I’ve made a sheet of adjectives that can be printed to use in this project. There are many, many more but this will get kids thinking about who the are. If you or your child come up with others, just write them on the sheet with a marker. This is all about reflecting on yourself and being creative.
For my 7-year-old, we went step by step together. I cut out the words for him. He is very capable of cutting out words but I knew he would be overwhelmed trying to pick one word with all the words on one sheet. First he chose the “I Am” design that he wanted and where he wanted his picture and glued those on the sheet. Next he started coloring and picking out words until he was done.
If you have more than one child doing this activity, you want to make sure that you have one sheet each as you don’t want them to fight over specific words. You want them both to have “kind” if they want it or things may get unkind!
After we were done, we discussed our designs. We acknowledged that they were all different and beautiful. We also talked about each word and we gave examples of how the person demonstrates that quality which helps the person identify deeper with that quality. My daughter told me that I was brave because I like to try new things. Her saying that stuck my emotional side and now I am able to envision myself as brave more easily.
These pieces of art are now hanging up and we’ll review them throughout the next few months. By continuously talking about their positive attributes, the children will have a greater sense of self and self-esteem.
- Print out of adjectives (below) – one per child
- Sheet of paper for background
- Markers, crayons, pencil crayons, etc
- Printed pictures (optional)
- Print out the “I Am” sheet of your liking. There’s a plain one with no background, a sheet with black and white backgrounds and two different color versions. One of those should hit your printing preference!
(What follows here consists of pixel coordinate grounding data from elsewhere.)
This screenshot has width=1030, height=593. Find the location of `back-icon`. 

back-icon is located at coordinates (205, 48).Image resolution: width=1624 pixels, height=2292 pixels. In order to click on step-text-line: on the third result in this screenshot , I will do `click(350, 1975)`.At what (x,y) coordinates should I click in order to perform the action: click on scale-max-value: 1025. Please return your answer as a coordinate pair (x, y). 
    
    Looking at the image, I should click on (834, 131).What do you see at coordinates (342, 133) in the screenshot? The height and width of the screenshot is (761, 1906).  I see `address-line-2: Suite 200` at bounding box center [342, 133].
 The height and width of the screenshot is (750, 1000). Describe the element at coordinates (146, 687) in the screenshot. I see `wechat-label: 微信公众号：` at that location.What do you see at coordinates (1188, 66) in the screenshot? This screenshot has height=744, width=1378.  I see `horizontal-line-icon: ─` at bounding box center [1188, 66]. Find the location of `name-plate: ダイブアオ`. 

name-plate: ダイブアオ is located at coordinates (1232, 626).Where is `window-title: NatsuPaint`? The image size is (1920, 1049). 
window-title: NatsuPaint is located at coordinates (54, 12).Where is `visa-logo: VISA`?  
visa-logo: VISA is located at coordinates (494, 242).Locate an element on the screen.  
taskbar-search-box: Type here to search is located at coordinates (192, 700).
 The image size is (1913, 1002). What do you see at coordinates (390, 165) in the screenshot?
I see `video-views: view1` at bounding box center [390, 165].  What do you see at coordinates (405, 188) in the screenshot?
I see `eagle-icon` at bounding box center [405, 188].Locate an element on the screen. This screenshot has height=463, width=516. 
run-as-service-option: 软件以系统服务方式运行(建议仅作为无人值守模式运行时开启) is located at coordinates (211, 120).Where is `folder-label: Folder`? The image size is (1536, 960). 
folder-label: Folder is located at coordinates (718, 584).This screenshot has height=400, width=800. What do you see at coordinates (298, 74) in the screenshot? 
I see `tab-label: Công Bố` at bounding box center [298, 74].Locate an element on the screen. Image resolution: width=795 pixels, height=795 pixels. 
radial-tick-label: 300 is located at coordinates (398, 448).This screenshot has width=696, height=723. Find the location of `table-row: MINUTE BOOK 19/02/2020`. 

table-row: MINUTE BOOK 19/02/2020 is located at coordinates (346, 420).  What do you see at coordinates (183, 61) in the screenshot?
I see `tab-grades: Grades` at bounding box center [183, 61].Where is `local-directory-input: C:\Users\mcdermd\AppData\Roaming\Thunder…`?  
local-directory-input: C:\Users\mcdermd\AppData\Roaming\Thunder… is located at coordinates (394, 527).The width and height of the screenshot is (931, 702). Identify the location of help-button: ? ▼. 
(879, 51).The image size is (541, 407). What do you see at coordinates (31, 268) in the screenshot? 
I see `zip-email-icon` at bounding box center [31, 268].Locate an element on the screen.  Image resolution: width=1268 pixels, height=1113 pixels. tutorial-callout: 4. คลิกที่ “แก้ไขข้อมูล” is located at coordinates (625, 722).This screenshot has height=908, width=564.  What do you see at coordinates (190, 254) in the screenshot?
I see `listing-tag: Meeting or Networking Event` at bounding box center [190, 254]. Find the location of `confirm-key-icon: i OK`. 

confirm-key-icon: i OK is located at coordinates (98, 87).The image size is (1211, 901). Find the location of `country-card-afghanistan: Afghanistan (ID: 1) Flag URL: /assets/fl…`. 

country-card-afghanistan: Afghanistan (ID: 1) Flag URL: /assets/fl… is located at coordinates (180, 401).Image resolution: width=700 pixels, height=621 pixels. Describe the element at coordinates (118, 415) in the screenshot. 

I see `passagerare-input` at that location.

- Cut out the words if working with younger children or children that would be overwhelmed with all the words on one page.
- Pick out a sheet of paper for the background. Construction paper, card stock or white paper all work well.
- Explain the activity to the kids. We started with the “I Am” and our name/picture. We then chose the words that we wanted to put on our picture and planned for how the background would look. Use the glue to put the words and pictures on the background.
- When it’s done, discuss the project.
Start with positive comments.
- how hard the worked
- how much thought they put into it
- their use of color and creativity
- that they finished it
Next, get them to talk their choices for the project.
- Why did you choose these words?
- What does (insert word) mean to you?
- Why do you think (insert word) is important?